Improperly disposed wipes were found to have been the cause of a sanitary sewer overflow at a manhole adjacent to the town’s East End Pump Station last night.
About 5 p.m. Thursday, the town was notified by Loudoun County Fire, Rescue and Emergency Management that it had received a call from a town resident who reported a hazardous waste spill.
Fire-Rescue representatives who arrived at the scene found that a sanitary sewer overflow had occurred at a manhole adjacent to the town’s East End Pump Station.
The fire department deployed booms to contain the flow, and town staff cleared the blockage in less than half an hour. Authorities determined that less than 1,000 gallons had left the manhole.
Unfortunately, small quantities of liquid, known as supernatant, spilled into the adjacent creek, although no solids were observed. Town staff contacted the Department of Environmental Quality last night and will continue to work with the agency on any required public notices.

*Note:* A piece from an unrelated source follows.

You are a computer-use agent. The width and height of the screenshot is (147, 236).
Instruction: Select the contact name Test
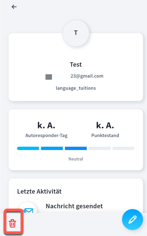(x=76, y=65)
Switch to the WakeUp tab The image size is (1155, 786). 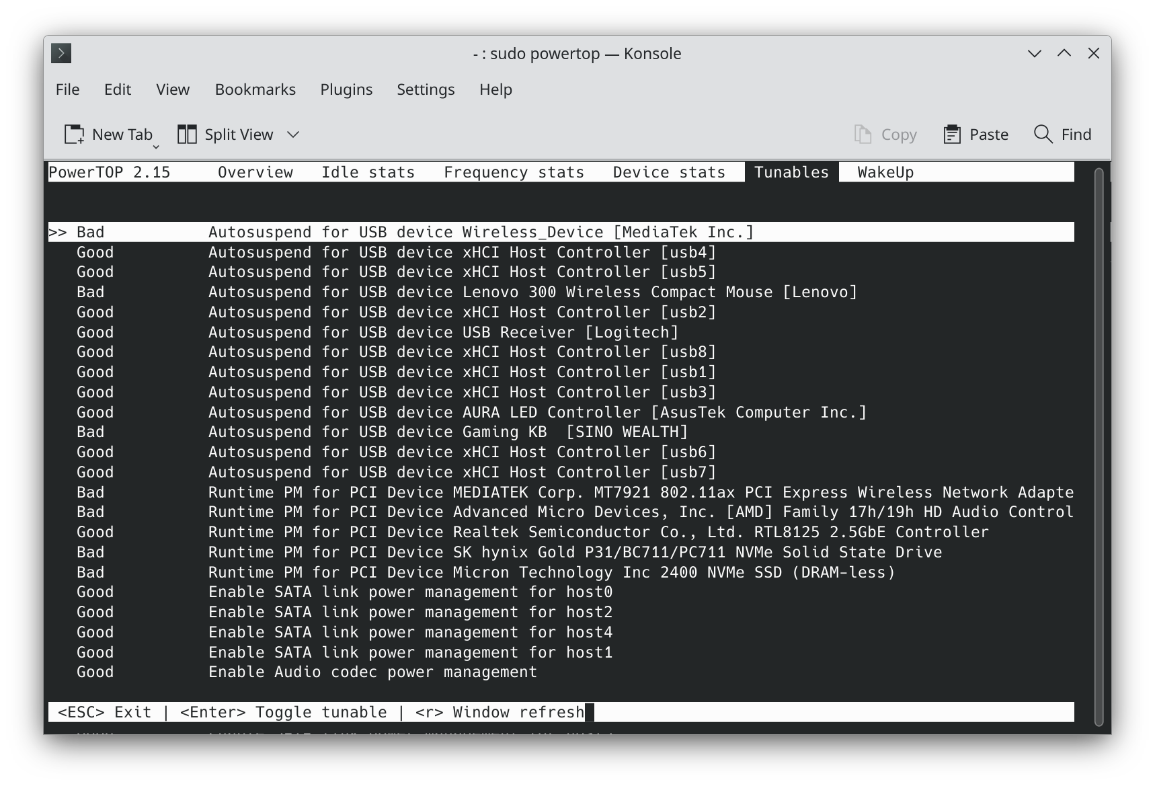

The cause of the overflow was determined to be a “large mass of wipes and other debris” that had clogged the grinder pump, which in turn created the backup. When staff conducted its routine inspection of the facility earlier Thursday, all equipment was clear and functioning correctly.
According to Scott House, wastewater superintendent at the Basham Simms wastewater plant, flushable wipes have become a serious issue in the water reclamation industry. House said it is vitally important that residents and business owners understand the impacts of flushing improper materials down drains and toilets—which can negatively impact the town.
In a statement, House said, “the following materials should NEVER be flushed down a toilet:”
Disinfecting/cleaning wipes, baby wipes, diapers, paper towels, rags, towels and washcloths, towelettes, kitty litter, needles, syringes and other medical waste, toilet seat covers, feminine hygiene products, dental floss, mop/cleaning brush refills, medications, and fats, oils and grease.
“Besides clogging the town’s infrastructure, improperly disposed waste can also clog a homeowner’s or business owner’s pipes, which can cause damage and is the responsibility of the property owner to fix and clean up,” House warned.